## [WHAT YOU SHOULD DO]
Could you repeat every record below exactly as written?

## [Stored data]
● ● ● ● ● ● ●

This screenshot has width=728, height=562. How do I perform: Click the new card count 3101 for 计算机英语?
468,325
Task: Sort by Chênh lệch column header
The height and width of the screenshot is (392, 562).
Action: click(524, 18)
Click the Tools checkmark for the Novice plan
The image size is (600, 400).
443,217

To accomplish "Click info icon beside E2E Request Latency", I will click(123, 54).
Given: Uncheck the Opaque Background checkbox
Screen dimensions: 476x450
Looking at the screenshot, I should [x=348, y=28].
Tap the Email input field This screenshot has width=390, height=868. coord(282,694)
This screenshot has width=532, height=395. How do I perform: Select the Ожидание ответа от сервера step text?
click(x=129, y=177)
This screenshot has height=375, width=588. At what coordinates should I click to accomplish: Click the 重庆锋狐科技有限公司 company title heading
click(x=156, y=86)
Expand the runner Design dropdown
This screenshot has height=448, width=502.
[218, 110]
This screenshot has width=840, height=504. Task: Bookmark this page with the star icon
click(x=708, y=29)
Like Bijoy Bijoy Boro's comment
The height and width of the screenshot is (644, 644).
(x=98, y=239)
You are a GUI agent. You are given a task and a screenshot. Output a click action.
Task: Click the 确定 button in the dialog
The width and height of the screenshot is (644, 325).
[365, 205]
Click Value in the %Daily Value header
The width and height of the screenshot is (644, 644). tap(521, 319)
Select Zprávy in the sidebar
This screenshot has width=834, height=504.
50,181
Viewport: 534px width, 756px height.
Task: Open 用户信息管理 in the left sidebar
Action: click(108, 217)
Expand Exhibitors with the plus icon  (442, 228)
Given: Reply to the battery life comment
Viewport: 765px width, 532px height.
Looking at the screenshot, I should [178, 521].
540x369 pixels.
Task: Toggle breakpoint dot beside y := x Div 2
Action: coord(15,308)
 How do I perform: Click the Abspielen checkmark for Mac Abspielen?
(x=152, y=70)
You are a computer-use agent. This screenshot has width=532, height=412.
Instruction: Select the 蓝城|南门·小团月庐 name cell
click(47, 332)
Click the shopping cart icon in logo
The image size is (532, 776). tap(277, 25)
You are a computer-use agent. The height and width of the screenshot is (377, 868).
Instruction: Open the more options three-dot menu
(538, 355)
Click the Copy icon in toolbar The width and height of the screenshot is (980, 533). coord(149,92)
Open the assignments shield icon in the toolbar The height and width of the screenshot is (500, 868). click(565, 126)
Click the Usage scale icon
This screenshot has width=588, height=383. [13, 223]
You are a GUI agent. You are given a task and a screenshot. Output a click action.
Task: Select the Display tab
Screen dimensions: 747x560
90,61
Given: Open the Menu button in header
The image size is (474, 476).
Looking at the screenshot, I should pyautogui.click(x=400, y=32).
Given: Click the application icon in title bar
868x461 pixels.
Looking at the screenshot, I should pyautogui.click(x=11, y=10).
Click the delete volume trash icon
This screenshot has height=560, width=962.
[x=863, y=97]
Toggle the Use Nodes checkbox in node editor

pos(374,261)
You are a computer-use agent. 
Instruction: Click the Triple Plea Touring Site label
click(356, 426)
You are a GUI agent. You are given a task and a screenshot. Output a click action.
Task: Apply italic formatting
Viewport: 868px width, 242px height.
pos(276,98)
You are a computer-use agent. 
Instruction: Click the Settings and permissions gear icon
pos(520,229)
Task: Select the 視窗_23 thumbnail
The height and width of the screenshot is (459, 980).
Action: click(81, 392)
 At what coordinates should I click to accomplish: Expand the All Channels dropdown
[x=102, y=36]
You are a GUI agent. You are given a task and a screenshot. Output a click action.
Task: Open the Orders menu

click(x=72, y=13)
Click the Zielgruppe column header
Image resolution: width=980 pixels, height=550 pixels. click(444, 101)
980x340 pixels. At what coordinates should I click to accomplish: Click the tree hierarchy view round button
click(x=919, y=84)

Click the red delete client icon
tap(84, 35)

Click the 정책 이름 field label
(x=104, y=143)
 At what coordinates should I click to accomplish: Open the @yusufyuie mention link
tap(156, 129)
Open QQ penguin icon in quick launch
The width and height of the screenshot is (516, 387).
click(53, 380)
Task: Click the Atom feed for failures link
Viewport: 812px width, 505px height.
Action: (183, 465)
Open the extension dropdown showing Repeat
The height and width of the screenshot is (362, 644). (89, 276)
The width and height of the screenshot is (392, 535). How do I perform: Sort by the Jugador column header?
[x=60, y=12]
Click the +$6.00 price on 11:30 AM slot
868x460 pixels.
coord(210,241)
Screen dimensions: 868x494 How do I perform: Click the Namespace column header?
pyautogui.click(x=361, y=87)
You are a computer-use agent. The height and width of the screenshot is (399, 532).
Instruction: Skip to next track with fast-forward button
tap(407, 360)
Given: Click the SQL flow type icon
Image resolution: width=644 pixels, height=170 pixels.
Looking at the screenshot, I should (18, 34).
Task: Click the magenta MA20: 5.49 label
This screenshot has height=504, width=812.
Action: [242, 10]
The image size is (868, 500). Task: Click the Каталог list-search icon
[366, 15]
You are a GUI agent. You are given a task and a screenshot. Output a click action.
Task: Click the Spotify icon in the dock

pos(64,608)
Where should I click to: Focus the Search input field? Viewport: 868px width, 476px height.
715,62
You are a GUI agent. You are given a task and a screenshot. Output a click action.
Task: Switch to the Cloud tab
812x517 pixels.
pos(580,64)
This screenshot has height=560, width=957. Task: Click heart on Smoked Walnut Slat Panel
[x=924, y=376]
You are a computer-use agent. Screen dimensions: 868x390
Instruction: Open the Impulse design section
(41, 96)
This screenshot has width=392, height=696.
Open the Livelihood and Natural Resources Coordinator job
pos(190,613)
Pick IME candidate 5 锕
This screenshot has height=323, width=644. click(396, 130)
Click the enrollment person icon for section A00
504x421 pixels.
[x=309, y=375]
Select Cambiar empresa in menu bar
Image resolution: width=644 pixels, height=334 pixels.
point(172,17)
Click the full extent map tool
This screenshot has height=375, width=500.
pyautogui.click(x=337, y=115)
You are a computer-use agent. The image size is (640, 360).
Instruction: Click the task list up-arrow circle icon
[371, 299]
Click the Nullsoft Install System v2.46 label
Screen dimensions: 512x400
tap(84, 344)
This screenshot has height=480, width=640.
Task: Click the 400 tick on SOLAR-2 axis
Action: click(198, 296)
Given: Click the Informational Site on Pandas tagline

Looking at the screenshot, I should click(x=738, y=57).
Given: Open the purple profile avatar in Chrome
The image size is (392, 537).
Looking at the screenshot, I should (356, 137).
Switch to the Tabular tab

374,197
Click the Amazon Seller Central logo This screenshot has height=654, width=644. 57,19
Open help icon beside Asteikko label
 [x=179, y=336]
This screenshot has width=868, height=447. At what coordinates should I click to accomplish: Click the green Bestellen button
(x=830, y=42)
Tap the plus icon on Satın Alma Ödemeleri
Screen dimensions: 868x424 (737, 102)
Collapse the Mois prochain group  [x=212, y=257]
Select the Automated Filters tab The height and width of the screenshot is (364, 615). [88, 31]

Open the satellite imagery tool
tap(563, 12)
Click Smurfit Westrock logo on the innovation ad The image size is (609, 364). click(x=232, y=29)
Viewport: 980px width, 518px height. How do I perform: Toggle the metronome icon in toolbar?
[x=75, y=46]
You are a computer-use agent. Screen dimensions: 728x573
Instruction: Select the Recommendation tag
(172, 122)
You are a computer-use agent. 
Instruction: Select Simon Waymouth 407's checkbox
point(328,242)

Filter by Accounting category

● ● ● ● ● ● ●

## [THE ANSWER]
This screenshot has width=728, height=562. How do I perform: Click the new card count 3101 for 计算机英语?
468,325
Task: Sort by Chênh lệch column header
The height and width of the screenshot is (392, 562).
Action: click(524, 18)
Click the Tools checkmark for the Novice plan
The image size is (600, 400).
443,217

To accomplish "Click info icon beside E2E Request Latency", I will click(123, 54).
Given: Uncheck the Opaque Background checkbox
Screen dimensions: 476x450
Looking at the screenshot, I should [x=348, y=28].
Tap the Email input field This screenshot has width=390, height=868. coord(282,694)
This screenshot has width=532, height=395. How do I perform: Select the Ожидание ответа от сервера step text?
click(x=129, y=177)
This screenshot has height=375, width=588. At what coordinates should I click to accomplish: Click the 重庆锋狐科技有限公司 company title heading
click(x=156, y=86)
Expand the runner Design dropdown
This screenshot has height=448, width=502.
[218, 110]
This screenshot has width=840, height=504. Task: Bookmark this page with the star icon
click(x=708, y=29)
Like Bijoy Bijoy Boro's comment
The height and width of the screenshot is (644, 644).
(x=98, y=239)
You are a GUI agent. You are given a task and a screenshot. Output a click action.
Task: Click the 确定 button in the dialog
The width and height of the screenshot is (644, 325).
[365, 205]
Click Value in the %Daily Value header
The width and height of the screenshot is (644, 644). tap(521, 319)
Select Zprávy in the sidebar
This screenshot has width=834, height=504.
50,181
Viewport: 534px width, 756px height.
Task: Open 用户信息管理 in the left sidebar
Action: click(108, 217)
Expand Exhibitors with the plus icon  (442, 228)
Given: Reply to the battery life comment
Viewport: 765px width, 532px height.
Looking at the screenshot, I should [178, 521].
540x369 pixels.
Task: Toggle breakpoint dot beside y := x Div 2
Action: coord(15,308)
 How do I perform: Click the Abspielen checkmark for Mac Abspielen?
(x=152, y=70)
You are a computer-use agent. This screenshot has width=532, height=412.
Instruction: Select the 蓝城|南门·小团月庐 name cell
click(47, 332)
Click the shopping cart icon in logo
The image size is (532, 776). tap(277, 25)
You are a computer-use agent. The height and width of the screenshot is (377, 868).
Instruction: Open the more options three-dot menu
(538, 355)
Click the Copy icon in toolbar The width and height of the screenshot is (980, 533). coord(149,92)
Open the assignments shield icon in the toolbar The height and width of the screenshot is (500, 868). click(565, 126)
Click the Usage scale icon
This screenshot has width=588, height=383. [13, 223]
You are a GUI agent. You are given a task and a screenshot. Output a click action.
Task: Select the Display tab
Screen dimensions: 747x560
90,61
Given: Open the Menu button in header
The image size is (474, 476).
Looking at the screenshot, I should pyautogui.click(x=400, y=32).
Given: Click the application icon in title bar
868x461 pixels.
Looking at the screenshot, I should pyautogui.click(x=11, y=10).
Click the delete volume trash icon
This screenshot has height=560, width=962.
[x=863, y=97]
Toggle the Use Nodes checkbox in node editor

pos(374,261)
You are a computer-use agent. 
Instruction: Click the Triple Plea Touring Site label
click(356, 426)
You are a GUI agent. You are given a task and a screenshot. Output a click action.
Task: Apply italic formatting
Viewport: 868px width, 242px height.
pos(276,98)
You are a computer-use agent. 
Instruction: Click the Settings and permissions gear icon
pos(520,229)
Task: Select the 視窗_23 thumbnail
The height and width of the screenshot is (459, 980).
Action: click(81, 392)
 At what coordinates should I click to accomplish: Expand the All Channels dropdown
[x=102, y=36]
You are a GUI agent. You are given a task and a screenshot. Output a click action.
Task: Open the Orders menu

click(x=72, y=13)
Click the Zielgruppe column header
Image resolution: width=980 pixels, height=550 pixels. click(444, 101)
980x340 pixels. At what coordinates should I click to accomplish: Click the tree hierarchy view round button
click(x=919, y=84)

Click the red delete client icon
tap(84, 35)

Click the 정책 이름 field label
(x=104, y=143)
 At what coordinates should I click to accomplish: Open the @yusufyuie mention link
tap(156, 129)
Open QQ penguin icon in quick launch
The width and height of the screenshot is (516, 387).
click(53, 380)
Task: Click the Atom feed for failures link
Viewport: 812px width, 505px height.
Action: (183, 465)
Open the extension dropdown showing Repeat
The height and width of the screenshot is (362, 644). (89, 276)
The width and height of the screenshot is (392, 535). How do I perform: Sort by the Jugador column header?
[x=60, y=12]
Click the +$6.00 price on 11:30 AM slot
868x460 pixels.
coord(210,241)
Screen dimensions: 868x494 How do I perform: Click the Namespace column header?
pyautogui.click(x=361, y=87)
You are a computer-use agent. The height and width of the screenshot is (399, 532).
Instruction: Skip to next track with fast-forward button
tap(407, 360)
Given: Click the SQL flow type icon
Image resolution: width=644 pixels, height=170 pixels.
Looking at the screenshot, I should (18, 34).
Task: Click the magenta MA20: 5.49 label
This screenshot has height=504, width=812.
Action: [242, 10]
The image size is (868, 500). Task: Click the Каталог list-search icon
[366, 15]
You are a GUI agent. You are given a task and a screenshot. Output a click action.
Task: Click the Spotify icon in the dock

pos(64,608)
Where should I click to: Focus the Search input field? Viewport: 868px width, 476px height.
715,62
You are a GUI agent. You are given a task and a screenshot. Output a click action.
Task: Switch to the Cloud tab
812x517 pixels.
pos(580,64)
This screenshot has height=560, width=957. Task: Click heart on Smoked Walnut Slat Panel
[x=924, y=376]
You are a computer-use agent. Screen dimensions: 868x390
Instruction: Open the Impulse design section
(41, 96)
This screenshot has width=392, height=696.
Open the Livelihood and Natural Resources Coordinator job
pos(190,613)
Pick IME candidate 5 锕
This screenshot has height=323, width=644. click(396, 130)
Click the enrollment person icon for section A00
504x421 pixels.
[x=309, y=375]
Select Cambiar empresa in menu bar
Image resolution: width=644 pixels, height=334 pixels.
point(172,17)
Click the full extent map tool
This screenshot has height=375, width=500.
pyautogui.click(x=337, y=115)
You are a computer-use agent. The image size is (640, 360).
Instruction: Click the task list up-arrow circle icon
[371, 299]
Click the Nullsoft Install System v2.46 label
Screen dimensions: 512x400
tap(84, 344)
This screenshot has height=480, width=640.
Task: Click the 400 tick on SOLAR-2 axis
Action: click(198, 296)
Given: Click the Informational Site on Pandas tagline

Looking at the screenshot, I should click(x=738, y=57).
Given: Open the purple profile avatar in Chrome
The image size is (392, 537).
Looking at the screenshot, I should (356, 137).
Switch to the Tabular tab

374,197
Click the Amazon Seller Central logo This screenshot has height=654, width=644. 57,19
Open help icon beside Asteikko label
 [x=179, y=336]
This screenshot has width=868, height=447. At what coordinates should I click to accomplish: Click the green Bestellen button
(x=830, y=42)
Tap the plus icon on Satın Alma Ödemeleri
Screen dimensions: 868x424 (737, 102)
Collapse the Mois prochain group  [x=212, y=257]
Select the Automated Filters tab The height and width of the screenshot is (364, 615). [88, 31]

Open the satellite imagery tool
tap(563, 12)
Click Smurfit Westrock logo on the innovation ad The image size is (609, 364). click(x=232, y=29)
Viewport: 980px width, 518px height. How do I perform: Toggle the metronome icon in toolbar?
[x=75, y=46]
You are a computer-use agent. Screen dimensions: 728x573
Instruction: Select the Recommendation tag
(172, 122)
You are a computer-use agent. 
Instruction: Select Simon Waymouth 407's checkbox
point(328,242)

Filter by Accounting category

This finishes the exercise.